Our first introduction to Sarah comes when she was known as Sarai. Genesis 11:29-30 reads,
Abram and Nahor took wives; the name of Abram’s wife was Sarai, and the name of Nahor’s wife was Milcah. ,She was the daughter of Haran the father of Milcah and Iscah. Now Sarai was barren; she had no child.
This passage follows a long genealogical story and as Abram and his siblings are introduced, their wives are named. Yet there is a curious statement penciled in…Sarai was barren; she had no child. From our first introduction, the drama of the story is being set, a woman is barren. This is the first mention of barrenness in the scriptures, which heightens our curiosity of why this detail is added. In an ancient time, barrenness was equated with being cursed by God. A major part of the role of humanity was, and is, reproduction. For a woman to be barren (guys were never painted as barren, sadly) was to be living without purpose and a future.
Which leads to a theological question—why would the story of Abraham and Sarah include this story of barrenness? To what goal would the ancient community want to communicate with their people about their beginnings, about God’s power, about faith?
A couple of verses later, the call to Abram is shared in chapter 12—
Now the Lord said to Abram, “Go from your country and your kindred and your father’s house to the land that I will show you.
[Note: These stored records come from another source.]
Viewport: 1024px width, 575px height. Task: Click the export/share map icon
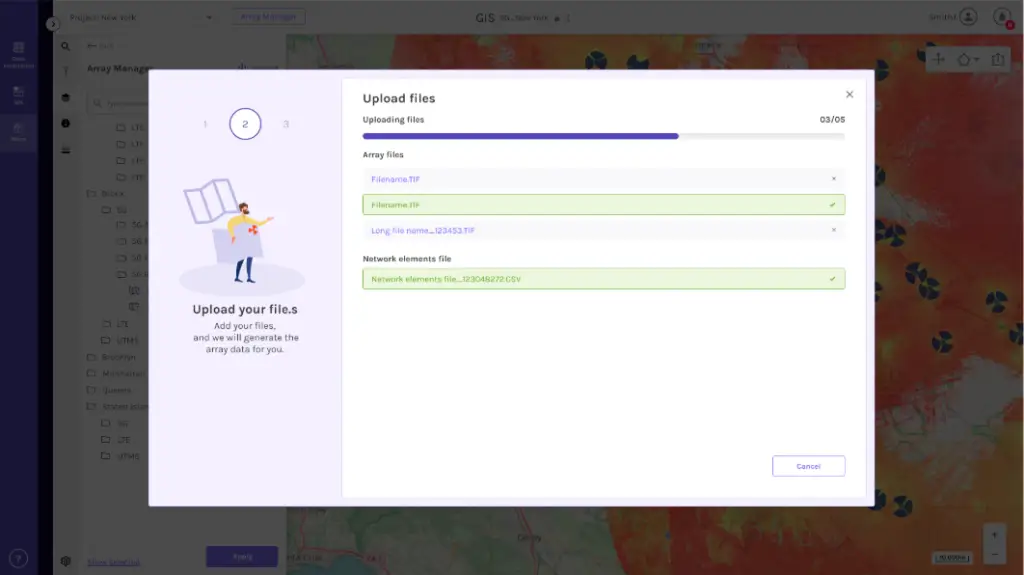tap(998, 59)
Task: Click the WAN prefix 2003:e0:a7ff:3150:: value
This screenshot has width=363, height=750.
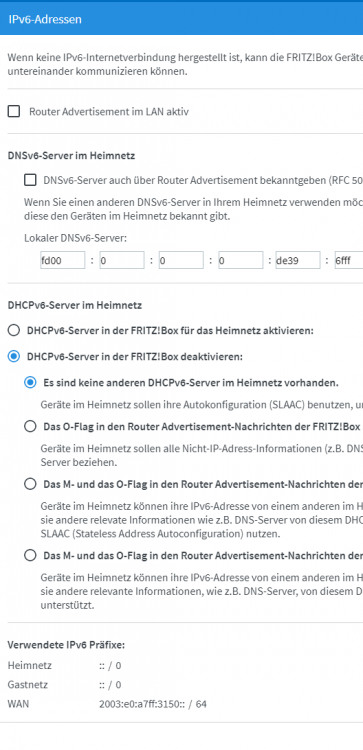Action: point(153,704)
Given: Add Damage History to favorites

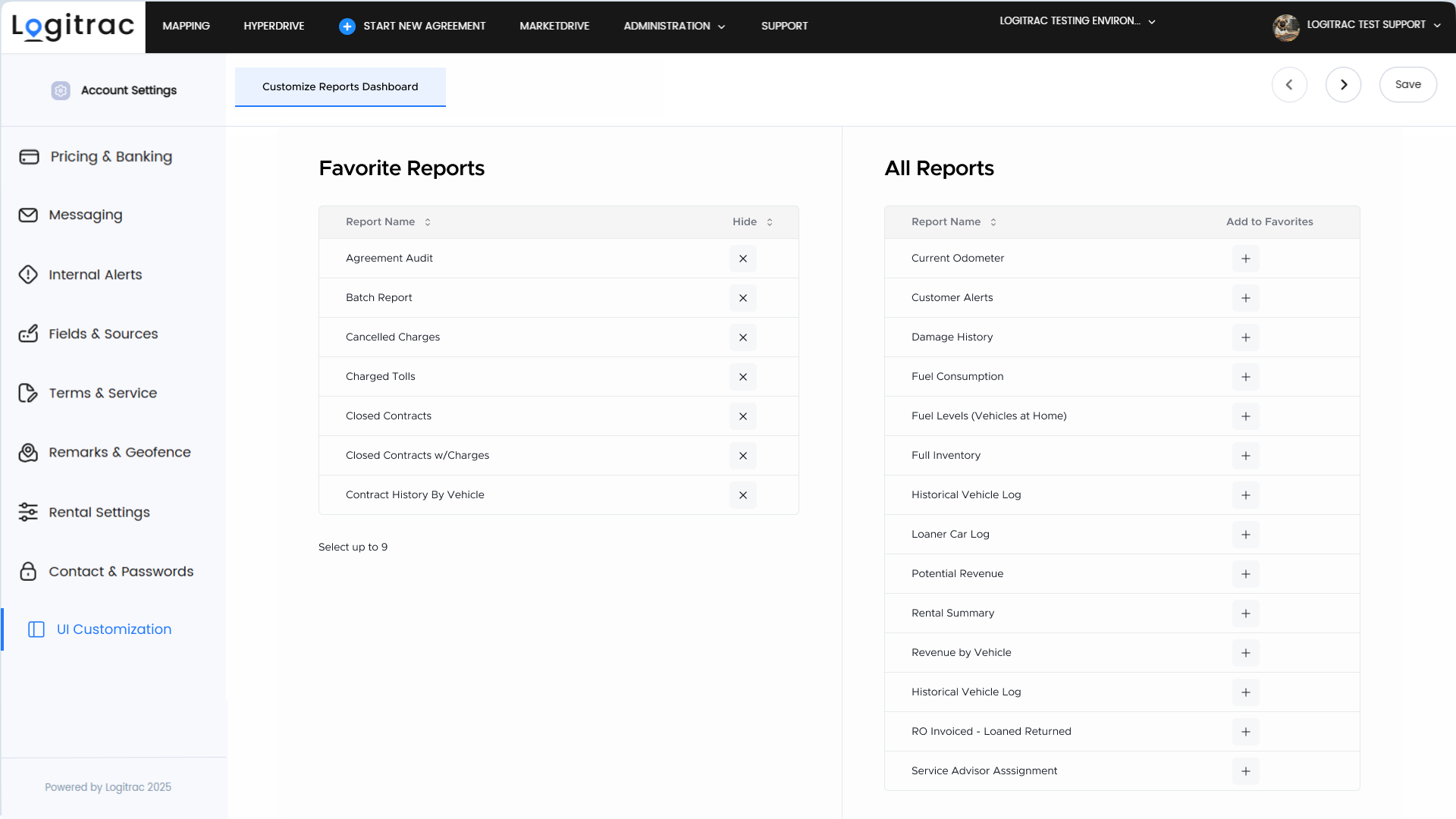Looking at the screenshot, I should tap(1245, 337).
I will make of you a great nation, and I will bless you, and make your name great, so that you will be a blessing. I will bless those who bless you, and the one who curses you I will curse; and in you all the families of the earth shall be blessed.”
When these passages are read together, the drama is building. We already know that impossibility of the promise—Abram’s wife is barren! How might this promise come to pass with a woman unable to deliver an heir? Did he know, or Sarai know, that at this early stage of their lives that she wouldn’t be able to deliver on the promise given? I suspect not, for each encircling month, hope must have shined that this just might be the month that a child would be conceived!